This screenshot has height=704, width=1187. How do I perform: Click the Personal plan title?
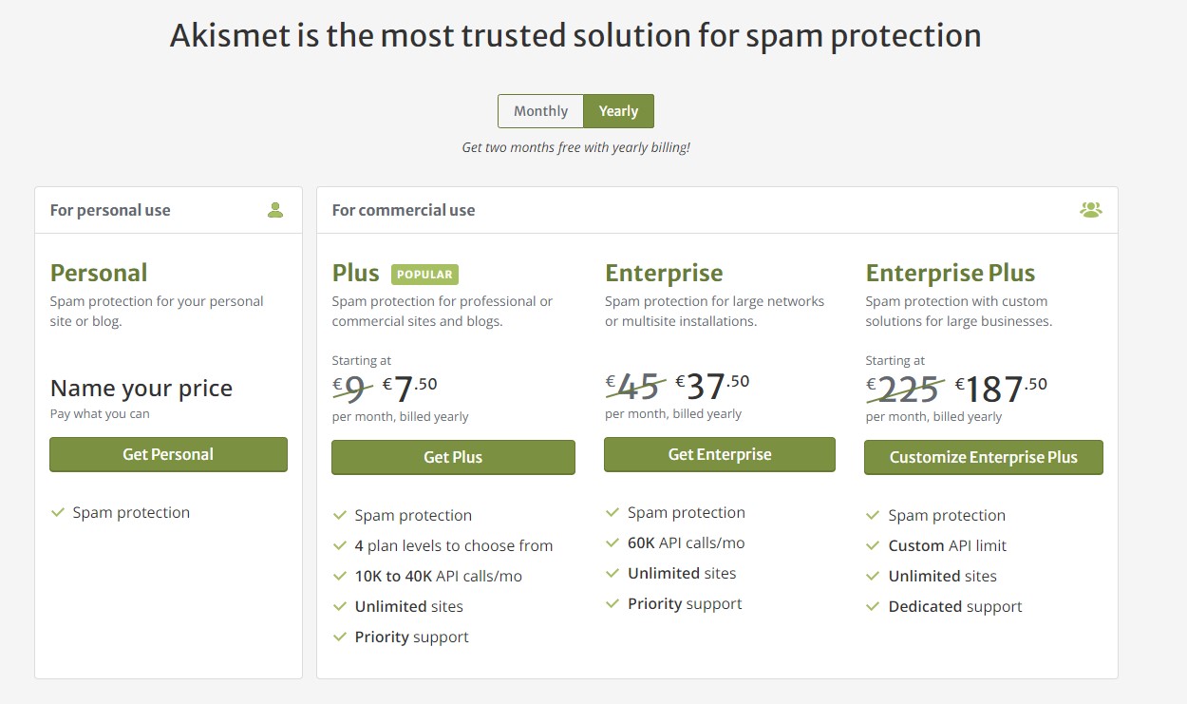tap(99, 273)
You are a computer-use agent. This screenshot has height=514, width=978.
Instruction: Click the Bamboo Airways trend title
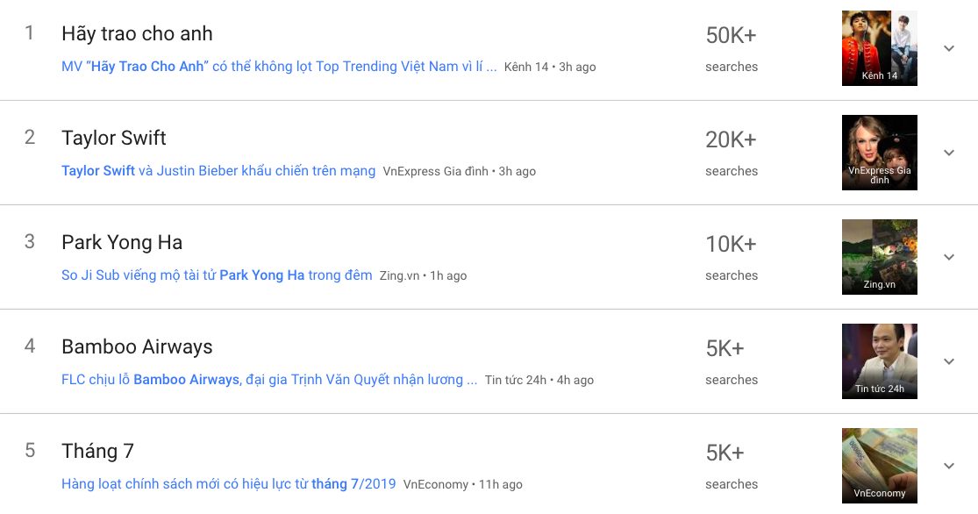(137, 347)
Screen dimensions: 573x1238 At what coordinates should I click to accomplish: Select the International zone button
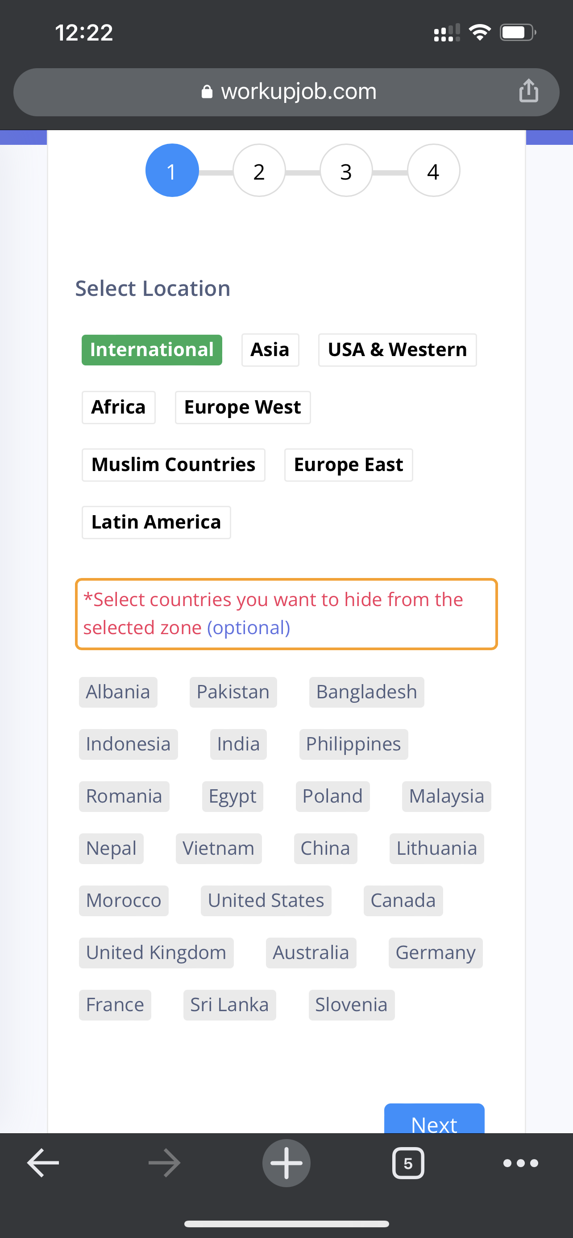pyautogui.click(x=152, y=350)
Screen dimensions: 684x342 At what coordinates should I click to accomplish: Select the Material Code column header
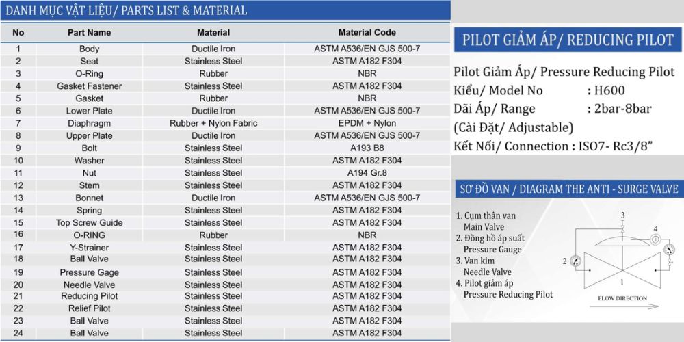click(x=367, y=32)
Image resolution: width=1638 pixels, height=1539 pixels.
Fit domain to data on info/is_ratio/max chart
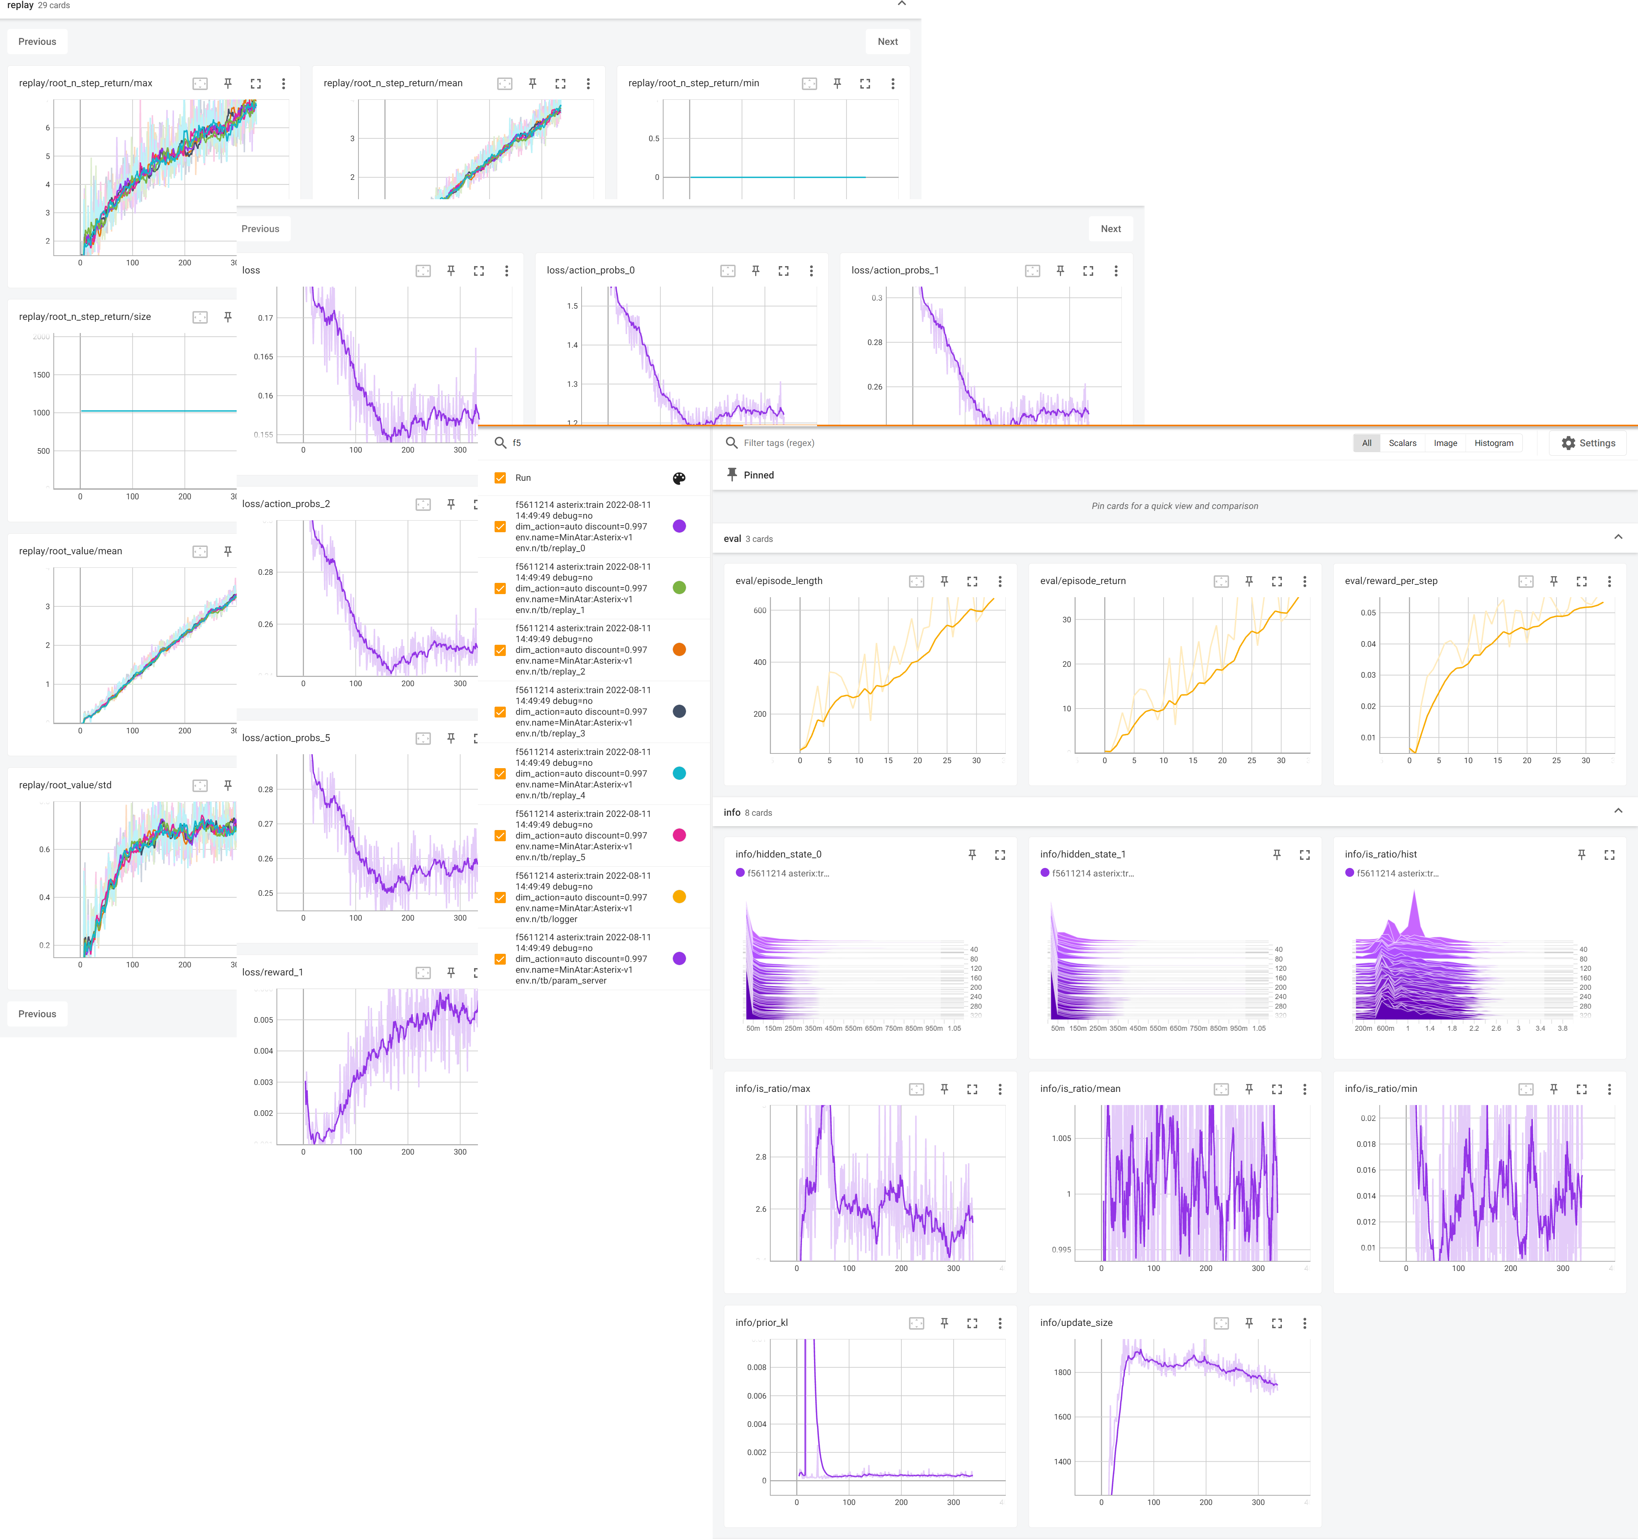916,1089
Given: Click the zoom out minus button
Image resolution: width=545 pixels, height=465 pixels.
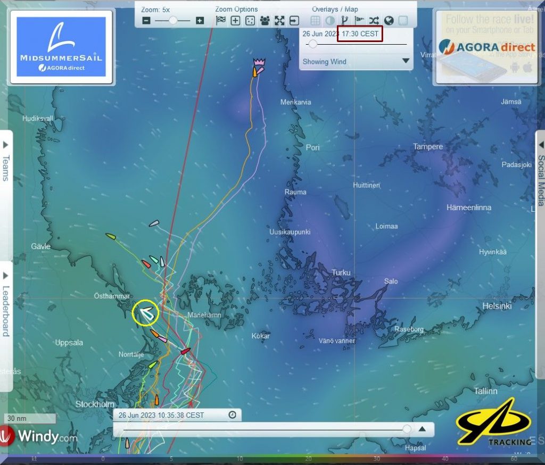Looking at the screenshot, I should [x=146, y=21].
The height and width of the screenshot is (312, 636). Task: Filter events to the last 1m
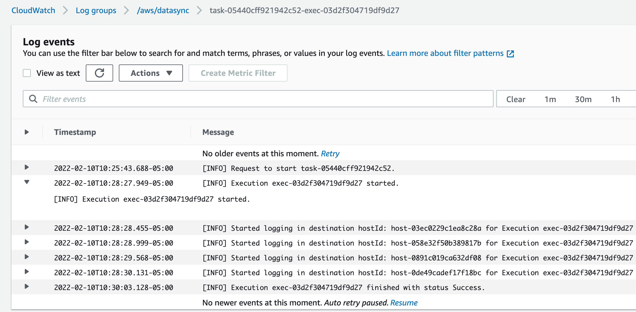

• **Task requirements**: Copy the material from its first line through the line containing "pyautogui.click(x=152, y=350)", replacing "screenshot" with "screen capture" and leaving everything else as it is. Don't include the pictures.

• **Result for this exercise**:
This screen capture has height=704, width=1187. How do I perform: Click the Personal plan title?
tap(99, 273)
You are a computer-use agent. This screen capture has height=514, width=978.
Instruction: Click the Bamboo Airways trend title
(137, 347)
Screen dimensions: 573x1238 At what coordinates should I click to accomplish: Select the International zone button
pyautogui.click(x=152, y=350)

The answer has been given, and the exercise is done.